Experiencing cognitive and physical decline after a certain age – known as the ‘lifetime maximum’ – is to be expected.
Rising living standards are however delaying the twilight years tipping point.
Co-author post doctoral student Matti Munukka, of the University of Jyväskylä in Finland, said: ‘The cohort of 75- and 80-year-olds born later has grown up and lived in a different world than did their counterparts born three decades ago.
‘There have been many favourable changes. These include better nutrition and hygiene, improvements in health care and the school system, better accessibility to education and improved working life.’
The researchers compared the physical and cognitive performance of 75 to 80-year-olds today with that of same-aged people during the 1990s.
Co-author Professor Taina Rantanen also at the University of Jyväskylä said: ‘Performance-based measurements describe how older people manage in their daily life, and at the same time, the measurements reflect one’s functional age.’
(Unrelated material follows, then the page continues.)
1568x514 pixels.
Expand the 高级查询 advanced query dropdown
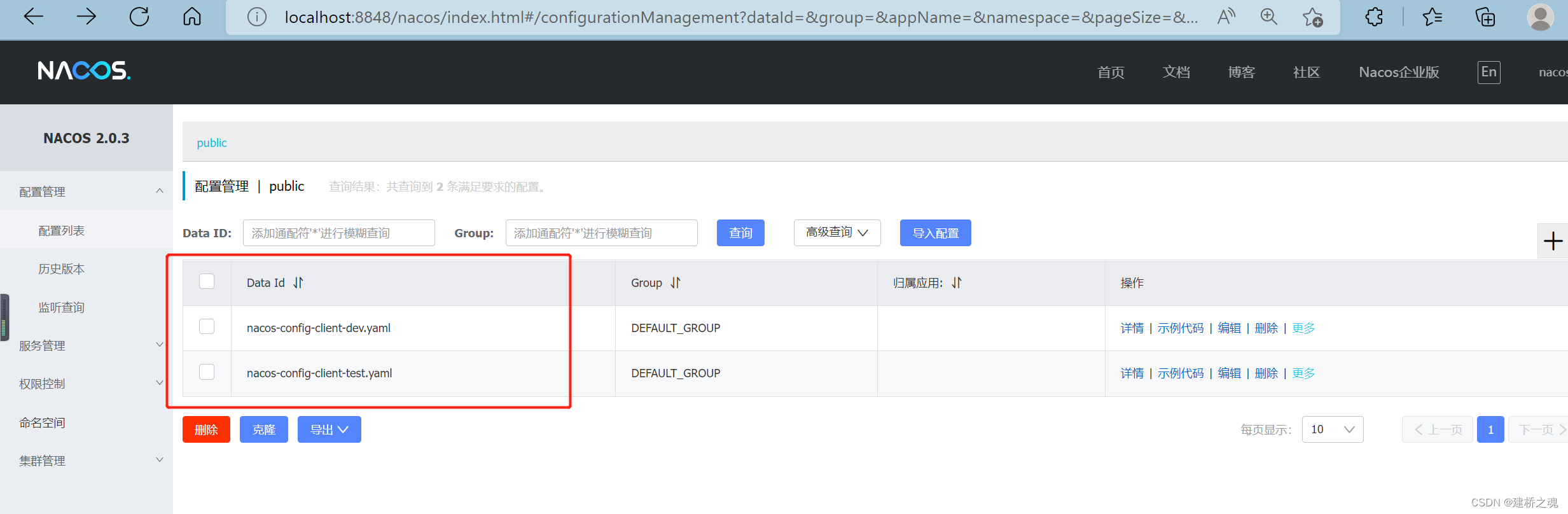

Muscle strength, walking speed, verbal fluency, reaction speed, reasoning and working memory among elderly men and women are nowadays ‘significantly’ better than 30 years ago, the scientists found.
Co-author Doctoral Student Kaisa Koivunen said: “Higher physical activity and increased body size explained the better walking speed and muscle strength among the later-born cohort.
‘Whereas the most important underlying factor behind the cohort differences in cognitive performance was longer education.’
Life expectancy in the UK for a baby born in 2018 now sits at 87.6 years for a boy and 90.2 years for a girl, according to the Office for National Statistics.
Professor Rantanen said: ‘This research is unique because there are only a few studies in the world that have compared performance-based maximum measures between people of the same age in different historical times.
‘The results suggest that our understanding of older age is old-fashioned.’
Understanding elderly people is particularly important for countries like the UK, which have an aging population.
Professor Rantanen said: ‘From an aging researcher’s point of view, more years are added to midlife, and not so much to the utmost end of life.
‘Increased life expectancy provides us with more non-disabled years, but at the same time, the last years of life comes at higher and higher ages, increasing the need for care.’
Average age in the UK is expected to increase from 40 to 45-years-old by 2050.
Professor Rantanen said: ‘Among the ageing population, two simultaneous changes are happening: continuation of healthy years to higher ages and an increased number of very old people who need external care.’
The findings were published in The Journals of Gerontology, Series A: Biological Sciences and Medical Sciences.